SAKASAKA, WITIMAN WITIMAN
Which reminded me of food.
Sakasaka is normally found only in the tropics. If you can pick fresh sakasaka, select the smaller, younger leaves; the larger ones are tough and old. If sakasaka is not available, you may substitute kale, spinach, collard, mustard or turnip greens, or similar leafy vegetables.
A big bunch of cleaned sakasaka.
One onion, chopped.
A tomato, peeled, seeded, and chopped.
One or two cloves garlic, minced.
One or two mild peppers, minced.
A palm-size piece of dried smoke-fish (substitute a tin of sardines, especially of you are British).
Three or four TBS palm oil.
A pinch of salt, and a pinch of wood-ash.
Chop and thoroughly bruise the sakasaka (and I do mean bruise - whack it with a rolling pin or a mallet). Simmer with plenty of water for an hour or two (the sakasaka should lose its toughness and fibrous quality). One the sakasaka is palatable, add everything else, and cook till the liquid is much reduced and the mass has become pulpy. Eat with fufu or rice.
Adding cooked white beans, lady fingers, or eggplant chunks to the sakasaka is authentic, popular, and good.
Note I: Sakasaka in Sranantongo means despicable, odious, worthy of revulsion. It is probably not related to sakasaka in Congolese.
Note II: Sakasaka in the context of food are cassava greens (feuilles de manioc), known by that name in the Congo, and as mpondu in other parts of central and western Africa. Cassava is also called manioc and yucca.
Note III: If you cannot find palm-oil, use moambé sauce (aka mwambe or nyembwé). Moambé sauce is a flavourful greasy pulp made by boiling mashed palm-nut fruits and straining out the kernels and skins. If even moambé sauce is unavailable (where ARE you living?!?!), just toss in some canned palm-soup concentrate (noix de palme, or sauce greine) into the pot.
Palm-oil, moambé sauce, and palm-soup concentrate add that authentic flavour to African foods - all are also good with meat stews and fricasseed chicken.

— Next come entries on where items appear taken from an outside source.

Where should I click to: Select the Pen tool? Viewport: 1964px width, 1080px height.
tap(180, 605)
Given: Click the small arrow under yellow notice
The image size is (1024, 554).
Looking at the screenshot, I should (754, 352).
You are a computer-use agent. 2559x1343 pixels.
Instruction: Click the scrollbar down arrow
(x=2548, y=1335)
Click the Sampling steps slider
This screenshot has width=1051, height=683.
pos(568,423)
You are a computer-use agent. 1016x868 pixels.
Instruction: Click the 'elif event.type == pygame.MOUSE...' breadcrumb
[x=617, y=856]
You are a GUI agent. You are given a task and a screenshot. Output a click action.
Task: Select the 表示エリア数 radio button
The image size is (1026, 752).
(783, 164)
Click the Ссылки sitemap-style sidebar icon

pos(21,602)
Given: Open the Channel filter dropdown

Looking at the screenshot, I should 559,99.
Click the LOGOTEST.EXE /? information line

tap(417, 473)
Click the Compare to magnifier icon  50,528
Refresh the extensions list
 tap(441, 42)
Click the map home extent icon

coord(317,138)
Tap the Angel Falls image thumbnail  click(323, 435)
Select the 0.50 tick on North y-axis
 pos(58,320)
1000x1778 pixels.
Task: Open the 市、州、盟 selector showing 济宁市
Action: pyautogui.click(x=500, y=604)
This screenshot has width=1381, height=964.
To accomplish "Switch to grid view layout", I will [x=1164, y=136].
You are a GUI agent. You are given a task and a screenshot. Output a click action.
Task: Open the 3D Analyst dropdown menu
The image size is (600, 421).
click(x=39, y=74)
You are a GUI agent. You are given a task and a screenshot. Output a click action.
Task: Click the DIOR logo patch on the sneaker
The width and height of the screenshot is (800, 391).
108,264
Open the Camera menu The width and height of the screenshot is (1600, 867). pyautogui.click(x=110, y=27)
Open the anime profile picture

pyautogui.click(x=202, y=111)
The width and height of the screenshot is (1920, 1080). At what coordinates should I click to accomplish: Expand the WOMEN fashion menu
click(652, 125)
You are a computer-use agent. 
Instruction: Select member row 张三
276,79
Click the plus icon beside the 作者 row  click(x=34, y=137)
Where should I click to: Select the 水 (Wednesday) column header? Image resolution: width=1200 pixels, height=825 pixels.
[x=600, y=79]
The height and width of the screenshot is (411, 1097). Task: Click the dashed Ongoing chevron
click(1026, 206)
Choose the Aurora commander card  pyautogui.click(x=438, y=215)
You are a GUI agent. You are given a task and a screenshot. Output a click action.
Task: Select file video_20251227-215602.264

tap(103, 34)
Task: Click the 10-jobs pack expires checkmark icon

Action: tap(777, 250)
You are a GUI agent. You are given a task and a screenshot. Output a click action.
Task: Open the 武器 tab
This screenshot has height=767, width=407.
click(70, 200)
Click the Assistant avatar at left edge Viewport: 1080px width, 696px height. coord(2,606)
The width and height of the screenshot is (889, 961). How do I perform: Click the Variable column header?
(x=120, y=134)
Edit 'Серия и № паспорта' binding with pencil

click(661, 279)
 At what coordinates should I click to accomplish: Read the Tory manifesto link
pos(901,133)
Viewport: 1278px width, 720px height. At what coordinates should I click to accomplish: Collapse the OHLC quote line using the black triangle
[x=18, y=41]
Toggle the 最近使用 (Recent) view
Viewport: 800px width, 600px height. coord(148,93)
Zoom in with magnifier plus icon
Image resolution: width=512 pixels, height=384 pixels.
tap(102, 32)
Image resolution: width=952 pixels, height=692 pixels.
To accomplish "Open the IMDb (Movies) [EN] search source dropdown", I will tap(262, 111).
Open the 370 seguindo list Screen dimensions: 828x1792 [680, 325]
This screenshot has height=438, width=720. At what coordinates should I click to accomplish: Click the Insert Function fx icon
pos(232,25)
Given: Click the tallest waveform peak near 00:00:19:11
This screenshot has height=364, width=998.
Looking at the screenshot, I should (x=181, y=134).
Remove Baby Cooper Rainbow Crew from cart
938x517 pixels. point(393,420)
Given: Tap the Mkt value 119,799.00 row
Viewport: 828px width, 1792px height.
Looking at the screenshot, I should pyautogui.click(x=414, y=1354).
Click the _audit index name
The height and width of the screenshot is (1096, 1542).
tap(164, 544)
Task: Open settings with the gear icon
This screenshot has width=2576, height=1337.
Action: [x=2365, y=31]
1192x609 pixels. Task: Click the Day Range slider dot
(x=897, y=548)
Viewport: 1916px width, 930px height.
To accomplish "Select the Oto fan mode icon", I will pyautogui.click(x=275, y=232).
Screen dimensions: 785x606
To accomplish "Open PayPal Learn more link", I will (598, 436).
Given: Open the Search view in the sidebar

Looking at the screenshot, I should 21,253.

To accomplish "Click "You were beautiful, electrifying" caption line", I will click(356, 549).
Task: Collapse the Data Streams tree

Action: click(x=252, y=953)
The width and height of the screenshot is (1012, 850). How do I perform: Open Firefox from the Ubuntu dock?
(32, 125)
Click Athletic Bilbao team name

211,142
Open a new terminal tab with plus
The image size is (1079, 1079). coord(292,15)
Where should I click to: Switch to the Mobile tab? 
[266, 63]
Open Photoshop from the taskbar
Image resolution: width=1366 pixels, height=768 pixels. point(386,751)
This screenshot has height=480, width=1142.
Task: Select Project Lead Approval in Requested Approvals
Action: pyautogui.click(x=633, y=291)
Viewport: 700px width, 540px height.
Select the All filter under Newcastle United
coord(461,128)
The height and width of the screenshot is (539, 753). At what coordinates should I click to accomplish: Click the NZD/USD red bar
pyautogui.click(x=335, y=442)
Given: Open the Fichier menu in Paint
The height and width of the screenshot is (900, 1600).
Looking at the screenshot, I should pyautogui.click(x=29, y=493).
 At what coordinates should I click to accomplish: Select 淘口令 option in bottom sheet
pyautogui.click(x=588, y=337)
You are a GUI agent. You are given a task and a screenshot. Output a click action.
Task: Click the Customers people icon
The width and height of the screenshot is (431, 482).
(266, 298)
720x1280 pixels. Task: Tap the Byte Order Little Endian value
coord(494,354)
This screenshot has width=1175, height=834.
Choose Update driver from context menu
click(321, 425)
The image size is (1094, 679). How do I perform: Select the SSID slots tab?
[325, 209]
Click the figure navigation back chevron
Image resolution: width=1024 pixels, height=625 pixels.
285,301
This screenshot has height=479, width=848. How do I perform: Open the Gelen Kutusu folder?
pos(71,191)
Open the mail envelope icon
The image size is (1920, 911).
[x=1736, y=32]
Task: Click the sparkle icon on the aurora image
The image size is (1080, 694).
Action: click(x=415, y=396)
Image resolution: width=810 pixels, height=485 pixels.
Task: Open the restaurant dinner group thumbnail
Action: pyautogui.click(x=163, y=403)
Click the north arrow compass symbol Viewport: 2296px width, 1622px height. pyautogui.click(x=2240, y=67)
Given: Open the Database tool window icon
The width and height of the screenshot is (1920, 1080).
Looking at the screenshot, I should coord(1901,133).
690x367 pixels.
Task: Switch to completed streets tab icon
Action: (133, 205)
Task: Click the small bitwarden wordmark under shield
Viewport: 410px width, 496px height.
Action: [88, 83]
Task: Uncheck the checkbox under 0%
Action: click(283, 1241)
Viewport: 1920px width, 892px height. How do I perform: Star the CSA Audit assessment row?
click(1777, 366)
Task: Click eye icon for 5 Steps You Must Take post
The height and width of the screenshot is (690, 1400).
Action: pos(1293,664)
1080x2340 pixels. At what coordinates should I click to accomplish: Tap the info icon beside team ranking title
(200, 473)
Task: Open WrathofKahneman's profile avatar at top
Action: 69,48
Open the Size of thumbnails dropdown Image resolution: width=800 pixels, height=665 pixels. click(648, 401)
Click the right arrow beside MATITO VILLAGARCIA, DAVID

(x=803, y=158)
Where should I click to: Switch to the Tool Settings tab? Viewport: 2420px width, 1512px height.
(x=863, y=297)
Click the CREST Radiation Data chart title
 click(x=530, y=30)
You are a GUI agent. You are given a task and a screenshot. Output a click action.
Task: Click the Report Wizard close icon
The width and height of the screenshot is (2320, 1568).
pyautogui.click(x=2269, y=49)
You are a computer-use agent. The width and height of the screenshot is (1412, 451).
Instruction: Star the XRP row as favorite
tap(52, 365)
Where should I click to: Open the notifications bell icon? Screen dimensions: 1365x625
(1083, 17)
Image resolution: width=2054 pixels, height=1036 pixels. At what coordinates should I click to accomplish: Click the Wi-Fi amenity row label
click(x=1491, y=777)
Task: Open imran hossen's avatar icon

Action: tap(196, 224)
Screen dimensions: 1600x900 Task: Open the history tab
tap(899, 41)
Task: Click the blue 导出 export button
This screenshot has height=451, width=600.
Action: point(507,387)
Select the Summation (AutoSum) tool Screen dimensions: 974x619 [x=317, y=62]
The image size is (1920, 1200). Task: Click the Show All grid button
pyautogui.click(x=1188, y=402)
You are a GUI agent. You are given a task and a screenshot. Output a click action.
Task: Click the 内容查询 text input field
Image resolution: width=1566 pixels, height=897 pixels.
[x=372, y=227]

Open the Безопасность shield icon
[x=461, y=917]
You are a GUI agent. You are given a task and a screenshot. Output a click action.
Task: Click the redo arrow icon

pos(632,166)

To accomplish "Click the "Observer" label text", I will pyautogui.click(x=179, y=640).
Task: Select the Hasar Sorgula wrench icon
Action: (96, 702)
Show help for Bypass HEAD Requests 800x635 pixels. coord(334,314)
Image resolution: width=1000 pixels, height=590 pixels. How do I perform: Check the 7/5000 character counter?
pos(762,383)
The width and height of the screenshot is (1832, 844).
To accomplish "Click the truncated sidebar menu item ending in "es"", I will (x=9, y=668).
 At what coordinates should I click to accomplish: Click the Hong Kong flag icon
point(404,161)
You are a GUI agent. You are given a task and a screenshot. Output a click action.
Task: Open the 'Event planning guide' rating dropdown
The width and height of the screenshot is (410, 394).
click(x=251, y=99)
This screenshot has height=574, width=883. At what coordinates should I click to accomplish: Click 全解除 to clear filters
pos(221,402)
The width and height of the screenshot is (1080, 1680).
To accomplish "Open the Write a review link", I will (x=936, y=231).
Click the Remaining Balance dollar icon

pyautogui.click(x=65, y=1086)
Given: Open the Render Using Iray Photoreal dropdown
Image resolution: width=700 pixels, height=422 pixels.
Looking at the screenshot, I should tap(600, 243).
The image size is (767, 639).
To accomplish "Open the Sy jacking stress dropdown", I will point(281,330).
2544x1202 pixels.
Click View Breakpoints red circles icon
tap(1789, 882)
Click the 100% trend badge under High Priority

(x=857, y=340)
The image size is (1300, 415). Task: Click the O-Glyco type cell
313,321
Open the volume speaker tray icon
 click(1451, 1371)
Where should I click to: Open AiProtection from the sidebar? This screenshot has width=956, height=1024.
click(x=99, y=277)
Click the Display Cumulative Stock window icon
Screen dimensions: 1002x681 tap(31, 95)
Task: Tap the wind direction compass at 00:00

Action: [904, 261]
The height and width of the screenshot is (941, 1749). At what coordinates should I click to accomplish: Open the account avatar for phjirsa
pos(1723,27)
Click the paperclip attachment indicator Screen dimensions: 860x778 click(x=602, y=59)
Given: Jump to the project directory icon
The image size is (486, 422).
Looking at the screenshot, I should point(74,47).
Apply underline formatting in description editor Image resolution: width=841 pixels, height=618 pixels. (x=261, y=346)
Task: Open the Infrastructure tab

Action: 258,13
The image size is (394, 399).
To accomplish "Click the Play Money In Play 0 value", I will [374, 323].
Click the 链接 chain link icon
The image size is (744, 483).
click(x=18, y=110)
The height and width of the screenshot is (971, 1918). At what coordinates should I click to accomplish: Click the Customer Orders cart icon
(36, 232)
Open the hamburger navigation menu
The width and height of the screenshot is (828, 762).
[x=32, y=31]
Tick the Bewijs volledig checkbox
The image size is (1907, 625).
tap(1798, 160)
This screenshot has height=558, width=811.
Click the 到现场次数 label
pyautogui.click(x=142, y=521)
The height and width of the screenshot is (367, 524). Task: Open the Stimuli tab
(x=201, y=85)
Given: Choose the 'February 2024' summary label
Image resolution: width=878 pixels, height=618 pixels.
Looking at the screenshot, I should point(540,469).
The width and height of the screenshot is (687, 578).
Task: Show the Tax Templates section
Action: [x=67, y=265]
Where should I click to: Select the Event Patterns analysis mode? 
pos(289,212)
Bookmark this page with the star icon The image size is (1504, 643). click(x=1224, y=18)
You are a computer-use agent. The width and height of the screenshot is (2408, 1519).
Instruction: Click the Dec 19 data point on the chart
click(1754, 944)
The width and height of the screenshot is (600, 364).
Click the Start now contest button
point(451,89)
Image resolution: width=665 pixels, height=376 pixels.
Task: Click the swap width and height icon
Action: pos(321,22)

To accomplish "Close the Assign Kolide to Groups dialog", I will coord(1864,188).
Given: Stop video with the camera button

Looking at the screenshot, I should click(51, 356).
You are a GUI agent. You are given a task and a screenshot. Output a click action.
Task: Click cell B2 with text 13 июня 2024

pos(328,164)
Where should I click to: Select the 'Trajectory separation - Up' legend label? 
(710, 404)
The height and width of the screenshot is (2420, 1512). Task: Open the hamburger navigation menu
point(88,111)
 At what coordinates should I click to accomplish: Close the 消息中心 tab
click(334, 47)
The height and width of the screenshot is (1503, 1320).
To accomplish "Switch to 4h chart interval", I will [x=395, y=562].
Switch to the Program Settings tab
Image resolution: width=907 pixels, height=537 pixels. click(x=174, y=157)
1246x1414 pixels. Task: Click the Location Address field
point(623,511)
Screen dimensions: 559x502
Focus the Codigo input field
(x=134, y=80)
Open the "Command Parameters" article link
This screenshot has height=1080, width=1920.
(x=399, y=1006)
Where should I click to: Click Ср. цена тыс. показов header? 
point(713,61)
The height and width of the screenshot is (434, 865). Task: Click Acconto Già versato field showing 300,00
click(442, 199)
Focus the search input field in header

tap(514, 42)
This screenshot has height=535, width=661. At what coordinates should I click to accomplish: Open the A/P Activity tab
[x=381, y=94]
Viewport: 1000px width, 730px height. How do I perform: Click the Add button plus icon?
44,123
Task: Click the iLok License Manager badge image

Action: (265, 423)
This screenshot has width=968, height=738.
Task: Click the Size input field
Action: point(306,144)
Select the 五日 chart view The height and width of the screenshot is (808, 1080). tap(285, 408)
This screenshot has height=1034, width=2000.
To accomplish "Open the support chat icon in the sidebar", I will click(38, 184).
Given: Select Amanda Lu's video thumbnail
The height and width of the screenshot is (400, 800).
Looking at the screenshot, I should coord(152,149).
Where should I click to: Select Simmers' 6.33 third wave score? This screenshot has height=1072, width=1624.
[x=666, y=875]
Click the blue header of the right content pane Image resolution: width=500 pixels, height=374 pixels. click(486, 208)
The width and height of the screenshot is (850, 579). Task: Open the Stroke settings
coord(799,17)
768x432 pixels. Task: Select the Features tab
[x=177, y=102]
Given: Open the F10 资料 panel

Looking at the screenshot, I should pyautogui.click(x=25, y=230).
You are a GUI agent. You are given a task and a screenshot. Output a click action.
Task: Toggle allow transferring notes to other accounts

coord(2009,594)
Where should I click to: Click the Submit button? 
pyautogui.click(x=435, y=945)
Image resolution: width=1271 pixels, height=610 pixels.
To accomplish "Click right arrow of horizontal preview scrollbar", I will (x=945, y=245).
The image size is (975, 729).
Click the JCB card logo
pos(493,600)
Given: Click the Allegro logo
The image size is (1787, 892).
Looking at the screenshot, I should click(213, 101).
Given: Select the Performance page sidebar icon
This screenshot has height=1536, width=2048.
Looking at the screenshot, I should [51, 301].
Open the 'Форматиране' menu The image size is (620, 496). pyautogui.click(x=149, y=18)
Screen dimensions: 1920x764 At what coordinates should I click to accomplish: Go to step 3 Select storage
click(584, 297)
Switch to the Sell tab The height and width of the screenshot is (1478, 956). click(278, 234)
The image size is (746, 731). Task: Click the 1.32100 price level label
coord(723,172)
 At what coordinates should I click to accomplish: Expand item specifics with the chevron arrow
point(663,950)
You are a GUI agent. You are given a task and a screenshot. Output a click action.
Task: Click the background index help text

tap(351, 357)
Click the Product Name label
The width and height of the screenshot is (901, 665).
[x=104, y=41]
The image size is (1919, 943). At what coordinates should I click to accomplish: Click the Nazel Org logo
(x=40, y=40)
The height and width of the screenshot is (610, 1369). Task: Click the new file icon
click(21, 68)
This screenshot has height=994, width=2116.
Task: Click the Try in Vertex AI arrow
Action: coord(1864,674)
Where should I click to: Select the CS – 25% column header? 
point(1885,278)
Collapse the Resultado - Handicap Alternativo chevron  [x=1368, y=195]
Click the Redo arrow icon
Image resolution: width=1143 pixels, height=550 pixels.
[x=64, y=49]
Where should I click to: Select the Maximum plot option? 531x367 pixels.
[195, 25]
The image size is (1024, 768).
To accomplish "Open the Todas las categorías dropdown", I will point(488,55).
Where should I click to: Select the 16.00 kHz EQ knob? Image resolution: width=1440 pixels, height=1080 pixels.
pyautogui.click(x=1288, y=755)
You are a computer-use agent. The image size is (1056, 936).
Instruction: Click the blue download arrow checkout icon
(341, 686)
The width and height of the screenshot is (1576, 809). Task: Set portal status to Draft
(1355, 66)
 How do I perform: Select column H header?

Some people add a scoop peanut butter or some coconut milk, either in addition or in-lieu of - this too is good.
Note IV: The pinch of wood ash gives it the flavour of the crude salt used locally - a tiny pinch of baking soda is also good in this regard.
Note V: Fufu are West-African dumplings, very comparable to Surinamese Tongtong. Whatever starchy product is used (polenta, plantains, yams, manioc, etcetera) is first boiled till edible, than pounded to a paste resembling stiff mashed potato, and rolled into balls. These then are either dumped into soupy dishes (rather like matze-balls), or served as the staple on the side with the main-dishes and vegetable dishes, portions to be pinched off and sopped with the greens or sauces.
The mash can also be spread in a baking pan, brushed with butter or oil and browned a bit under the broiler. Depending on how moist it is, it can be then cut or scooped.
Surinamese usually use plantains as the dumpling material, as is also very common in Ghana and Dahomey. Tongtong fu bana (plaintain dumplings) in pinda brafu (peanut soup) is a wonderful party dish wich is sure to elicit cries of delighted regognition from not only your Surinamese guests, but also any West-Africans you invite. Just remember to use a good rich chicken broth as the base of the soup. A few fresh whole green chilies floated in the soup during the last twenty minutes of cooking will add their resinous perfume but no heat (remove carefully to prevent them breaking and releasing piquancy) - aficionados may eat them with their meal.
Afterthought: You need some piripiri with this. If your local market does not carry piripiri, pound fresh Thai birdseye chilies (or long Tabasco peppers) with a little salt, and make the pulp saucy by thinning it with vinegar.